(DATA TO PROCESS)

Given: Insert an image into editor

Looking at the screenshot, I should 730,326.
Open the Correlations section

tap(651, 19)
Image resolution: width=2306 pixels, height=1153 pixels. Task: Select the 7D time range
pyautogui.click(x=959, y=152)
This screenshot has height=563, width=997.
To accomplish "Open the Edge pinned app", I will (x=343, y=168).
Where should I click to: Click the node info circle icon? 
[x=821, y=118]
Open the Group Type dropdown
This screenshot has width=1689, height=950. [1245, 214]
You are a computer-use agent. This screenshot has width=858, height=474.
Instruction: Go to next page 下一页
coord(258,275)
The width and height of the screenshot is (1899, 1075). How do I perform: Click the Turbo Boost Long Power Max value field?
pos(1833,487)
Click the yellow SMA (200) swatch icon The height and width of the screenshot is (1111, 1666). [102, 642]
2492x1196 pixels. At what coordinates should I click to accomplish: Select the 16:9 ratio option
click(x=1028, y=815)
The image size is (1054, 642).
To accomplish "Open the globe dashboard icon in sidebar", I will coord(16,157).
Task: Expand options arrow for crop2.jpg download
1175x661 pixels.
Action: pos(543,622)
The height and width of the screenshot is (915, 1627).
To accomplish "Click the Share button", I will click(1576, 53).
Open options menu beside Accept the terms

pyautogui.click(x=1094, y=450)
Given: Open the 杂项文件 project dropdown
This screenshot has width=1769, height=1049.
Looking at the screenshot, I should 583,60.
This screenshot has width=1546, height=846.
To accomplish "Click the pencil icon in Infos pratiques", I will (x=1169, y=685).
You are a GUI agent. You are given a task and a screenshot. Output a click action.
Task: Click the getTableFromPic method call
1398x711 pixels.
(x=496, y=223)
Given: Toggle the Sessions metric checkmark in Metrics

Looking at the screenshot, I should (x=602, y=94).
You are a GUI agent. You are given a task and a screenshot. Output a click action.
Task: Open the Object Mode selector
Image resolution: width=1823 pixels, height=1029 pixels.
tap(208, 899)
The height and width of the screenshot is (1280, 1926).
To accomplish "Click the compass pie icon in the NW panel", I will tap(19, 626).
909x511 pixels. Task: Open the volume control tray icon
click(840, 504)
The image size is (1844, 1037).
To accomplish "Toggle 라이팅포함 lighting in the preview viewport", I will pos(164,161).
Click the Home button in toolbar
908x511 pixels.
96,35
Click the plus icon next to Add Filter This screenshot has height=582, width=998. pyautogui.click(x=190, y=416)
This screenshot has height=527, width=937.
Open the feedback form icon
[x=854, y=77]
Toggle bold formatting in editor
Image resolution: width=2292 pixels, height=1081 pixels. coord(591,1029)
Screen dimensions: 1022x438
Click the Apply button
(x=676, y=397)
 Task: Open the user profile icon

(End DATA TO PROCESS)

**YOUR INSTRUCTIONS**: Where a line in the records above includes the string "will", show it.

**FINAL ANSWER**:
To accomplish "Open the Edge pinned app", I will (x=343, y=168).
To accomplish "Open the globe dashboard icon in sidebar", I will coord(16,157).
To accomplish "Click the Share button", I will click(1576, 53).
To accomplish "Click the pencil icon in Infos pratiques", I will (x=1169, y=685).
To accomplish "Click the compass pie icon in the NW panel", I will tap(19, 626).
To accomplish "Toggle 라이팅포함 lighting in the preview viewport", I will pos(164,161).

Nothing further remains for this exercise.